José Francisco Gómez Hinojosa, vicario general de la Arquidiócesis de Monterrey (México)
Ex vicario general de la Arquidiócesis de Monterrey (México)

León XIV y el deporte


Compartir

Dado que solo algunos conocedores de la vida vaticana situaban a Robert Francis Prevost Martínez, en el pasado cónclave, como un posible sucesor de Francisco, apenas se convirtió en León XIV y nos enteramos de algunos datos sobre su vida: que era norteamericano y peruano, había sido misionero en el país inca, pertenecía a la orden de los agustinos y, como una curiosidad, que practicaba el tenis.



Pues sus manos no solo empuñan la raqueta, sino que también se deslizan por el teclado para regalarnos una carta, con motivo de los XXV Juegos Olímpicos Invernales, que iniciaron el pasado viernes en Milán-Cortina dAmpezzo, y que titula ‘La vida en abundancia. Sobre el valor del deporte.

El texto, más bien extenso, cuenta con ocho apartados: Deporte y construcción de paz; El valor formativo del deporte; El deporte: escuela de vida y areópago contemporáneo; Deporte y desarrollo de la persona; Los riesgos que ponen en peligro los valores deportivos; Competición y cultura del encuentro; Deporte, relación y discernimiento; y Una pastoral del deporte para la vida en abundancia.

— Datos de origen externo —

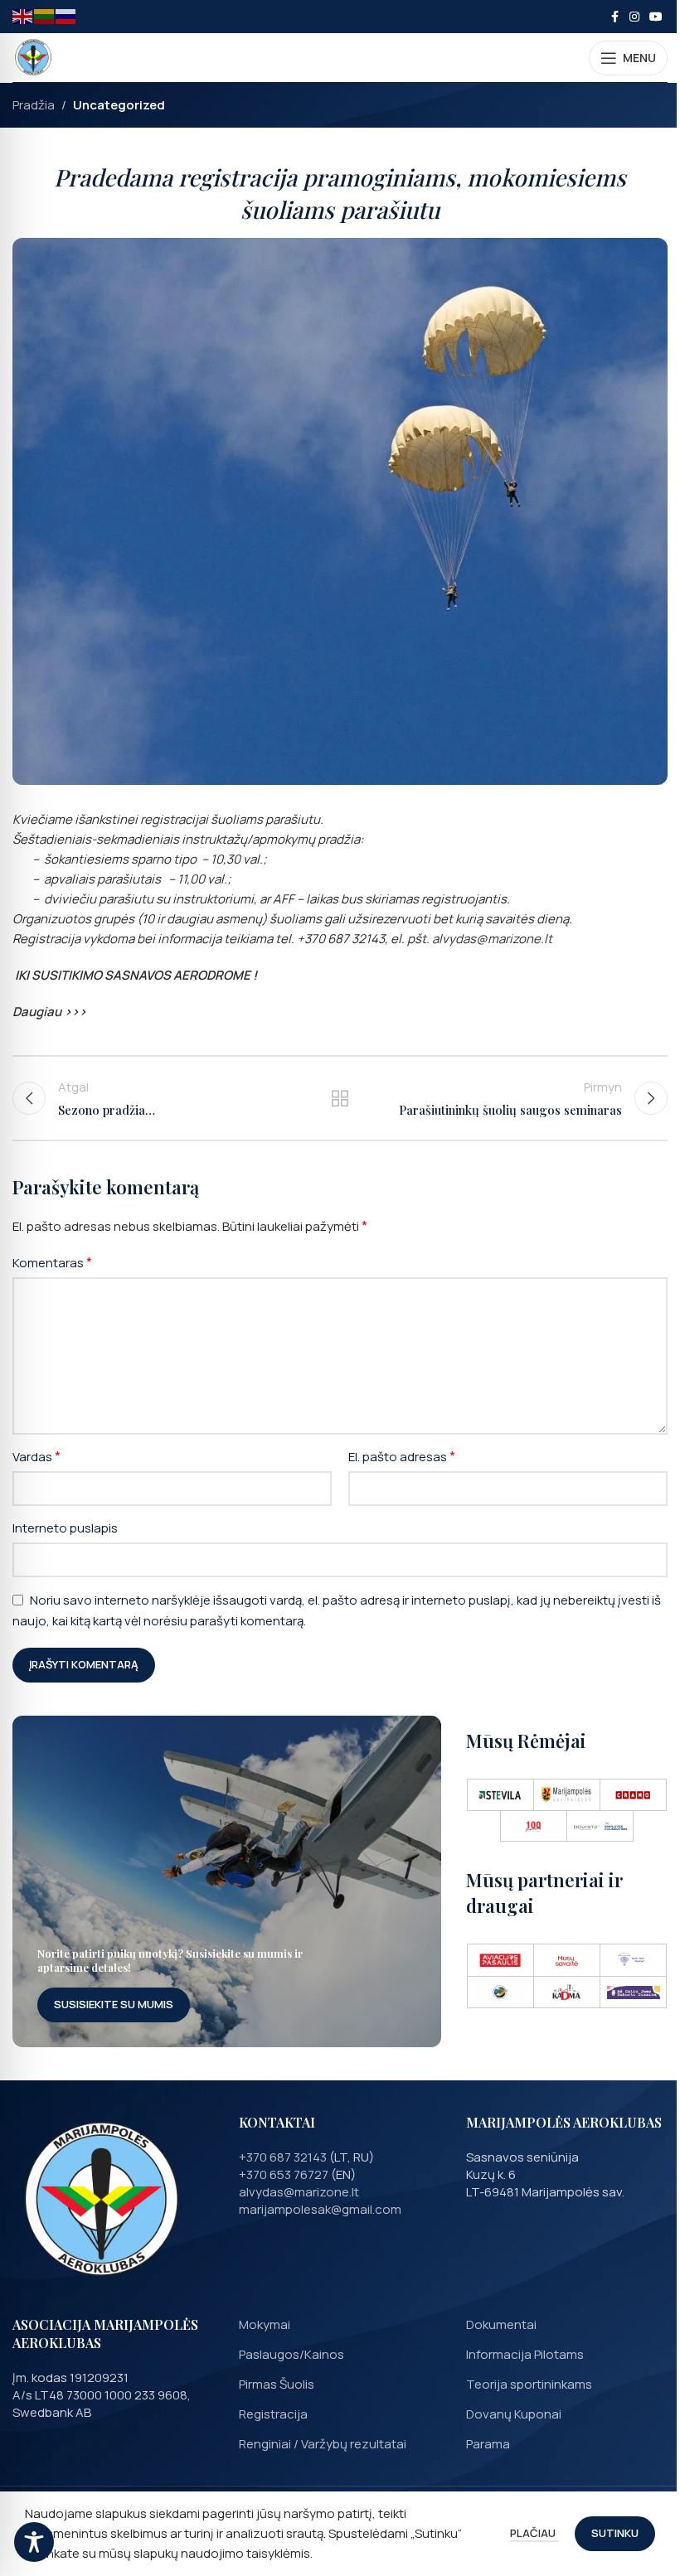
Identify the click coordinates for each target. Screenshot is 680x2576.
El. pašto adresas (401, 1456)
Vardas (36, 1456)
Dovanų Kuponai (513, 2414)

El Papa quiere comunicarse no solo con los competidores participantes en estas olimpiadas, sino con todos, a quienes propone una reflexión sobre el deporte, definiéndolo como una actividad común, abierta a todos y saludable para el cuerpo y el espíritu, hasta llegar a convertirse en una expresión universal de lo humano.

Prevost Martínez recuerda las treguas olímpicas, cuyo origen se remonta a la antigua Grecia, y que nos recuerdan el valor de la paz. Y también cita a san Pablo (1Cor 9,24-25), quien utiliza imágenes atléticas para describir las dinámicas de la vida espiritual, y al Concilio Vaticano II, que expresó su valoración positiva del deporte.

León XIV audiencia Como

León XIV en su audiencia con el equipo de fútbol italiano Como

León XIV sostiene que, al practicar una disciplina deportiva en equipo, la persona logra una fusión entre acción y conciencia, y combate el egocentrismo al sentirse parte de un todo. Aquí hay un fortalecimiento de la vida comunitaria, y una debida atención a las necesidades de los otros.

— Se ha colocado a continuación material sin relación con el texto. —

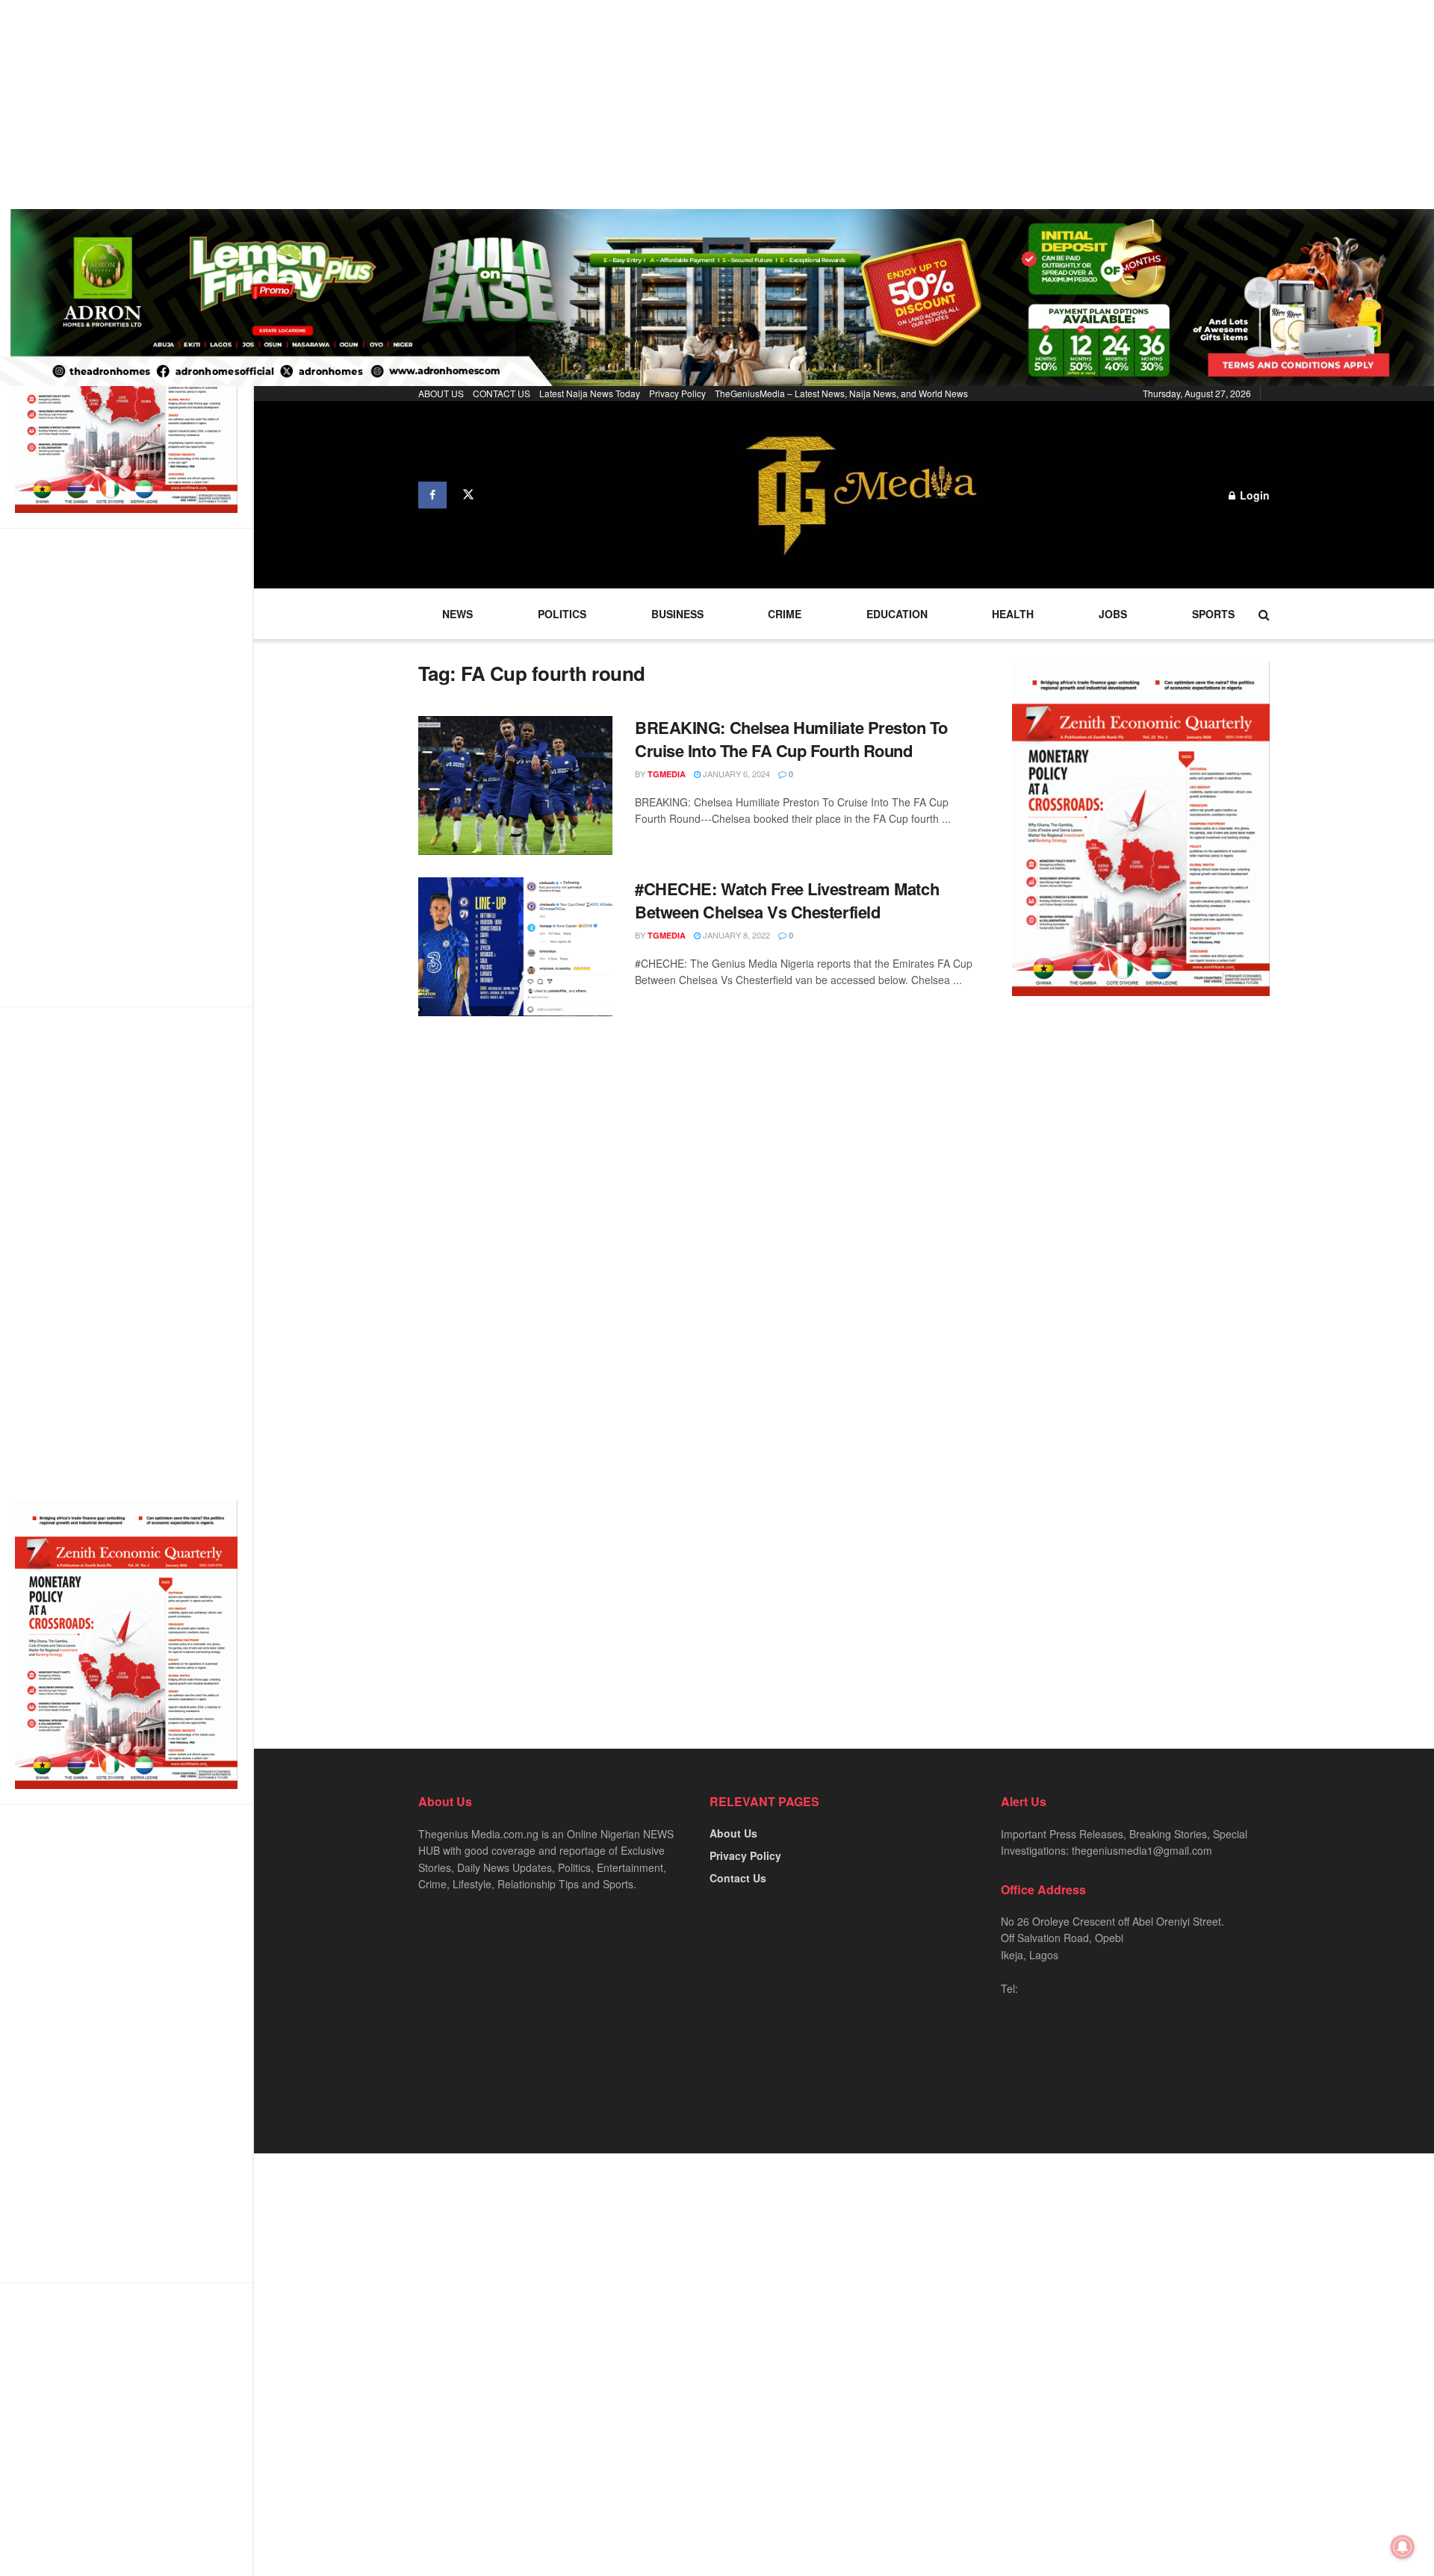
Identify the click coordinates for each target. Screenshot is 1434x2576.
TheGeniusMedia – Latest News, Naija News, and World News (841, 393)
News (457, 613)
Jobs (1113, 613)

El Papa no deja de observar riesgos para los valores deportivos: la excesiva comercialización que se da en el deporte profesional; la búsqueda por maximizar ganancias en detrimento de otros principios -yo he dicho que si antes el lema era “lo importante no es ganar, sino saber competir”, ahora es “lo importante es ganar, a cualquier costo”-, la pérdida de la alegría y del disfrute, cuando los atletas, que compiten por dinero, se ven obligados a entrenamientos extenuantes que hasta les alejan de sus seres queridos.

Copio unas líneas que me parecen bellísimas: “el deporte… enseña que se puede aspirar al máximo sin negar la propia fragilidad, que se puede vencer sin humillar, que se puede perder sin quedar derrotados como personas”. Y concluye: “… el deporte puede llegar a ser verdaderamente una escuela de vida, en la que se aprende que la abundancia no nace de la victoria a cualquier precio, sino del compartir, del respeto y de la alegría de caminar juntos”.

Pro-vocación

Da gusto leer las palabras pronunciadas por Ronald Hicks, en la Catedral de San Patricio, al asumir el ministerio de arzobispo en New York: “Una Iglesia que defiende la dignidad humana en todas las formas posibles, una Iglesia que sigue el ejemplo de Jesús, que se inclina más allá de su propia comunidad y presenta al samaritano como ejemplo de bondad. Este es el tipo de Iglesia en la que creo”.